Virtual Fence Simulation Project
What is this?
This is my Math Modeling project on cow herding and virtual fences (a la Zack Butler’s current line of research). As a quick little abstract, one of the emerging research areas in animal herding is trying to find an economical way to place fences over large landscapes in order to both contain and move cattle. The actual “fence” is just some type of stimulus that is locally introduced to the cow (in Zack’s research, it is a loud, “scary” noise), and this saves money from any physical building and upkeep of fences.
Documents/Files
(edit: 5/14/07) Fixed link to final paper.
(edit 2/26/07 6:10pm)
The paper is is now finished, and you can get the pdf: Math Modeling - Final Paper. The paper describes virtual fences in more detail, shows how the models were created and the assumptions that define them, and finally shows some results of simulations.
You can also get the simulator code and mess around with it, if you’d like (license is GNU GPL v2).
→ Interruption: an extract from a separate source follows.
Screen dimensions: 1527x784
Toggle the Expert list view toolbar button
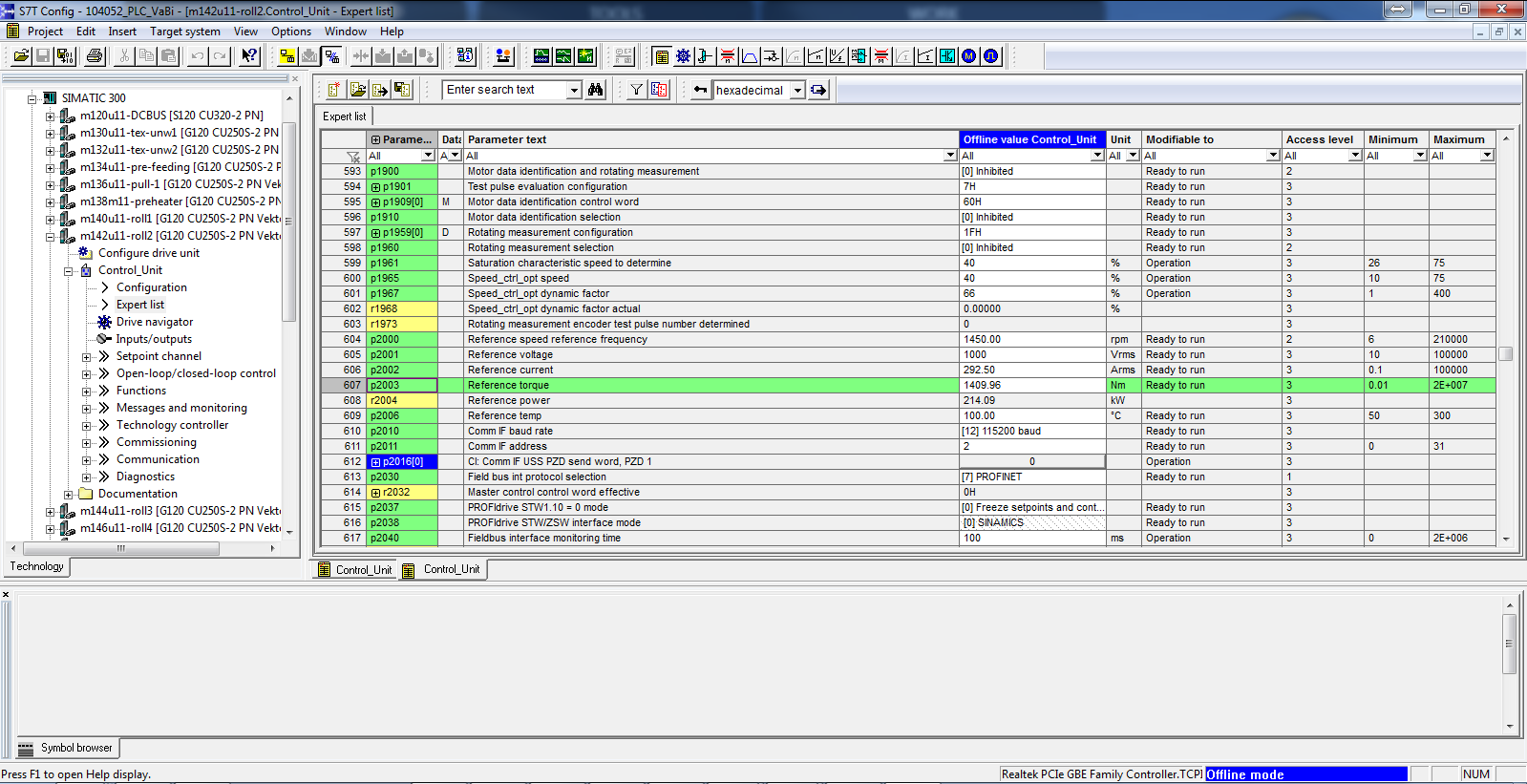662,56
The simulator is written in Java - I was hoping to have the time to do it in a different language like ruby, but I figured the ramp-up time would put me a bit close to the deadline (not necessarily language ramp-up, but framework ramp-up). You use the simulator to run a discrete, stepwise simulation with any number of cows and fences, and the forces that come into play are a cow-cow force and a fence-cow force. Here is the javadoc, and here you can download the actual source and program (as a jar file). (The /VirtualFenceSimulation directory is just the cvs checkout, so the whole project is in there somehow).
Updates
Update: 2/26/06
Just putting the finishing touches on everything. I have a suite of examples for the paper itself, and you can see the generated output in the “/output” directory (located here). I’ll post the final paper by the end of the day, although here is an almost finished copy. Here is the final version: Math Modeling - Final Paper. (edit: link changed to final version).
Update: 2/25/06
After a bit of work on a Swing visualizer, I realized that my lack of familiarity with Swing would make this a bit difficult, as well as the issues of mapping/scaling floating point coordinates to the integral plotting coordinates. I’ve decided to just write a few output filters to help with the conversion from simulator data to visualization. So far, I have a plaintext output and Matlab output.
The Matlab output produces a legal Matlab file which must be saved in an m-file with a certain name, since there are functions defined (and Matlab doesn’t let you define functions outside of a m-file that isn’t a script [don't ask], and the functions are required to plot horizontal [x=c] lines). Also, the header/footer for the code is modifiable by changing two text files in the /Matlab directory, header.txt and footer.txt. Given these, you get a pretty little plot of the simulation.
The issue now is that I would like to display the simulation information slowly, or allow the user to step through by a certain time quantum. Right now, the display you get is rather difficult to understand, especially since, with fences, I just plot the starting and stopping position (rather than draw a block of fence). The screenshot here is four cows herded between two vertical fences, with a horizontally placed fence at the bottom slowly moving its way upwards (and moving the cows with it).
(click for the full size)
As you can tell, its somewhat hard to read :)
Update: 2/24/06
Fixed some issues with calculating the fence on cow force, and now the simulation looks realistic (the numbers, at least). I need a visualizer, which I was thinking should just be Matlab, but I’m going to try to write a tiny little Swing plotting thing-a-ma-bob. I’m somewhat wary of using Swing, as you get kinda sick of wondering which setSize() method to use (setSize()? setPreferredSize()? setMinimumSize()?) and various other analogues to that.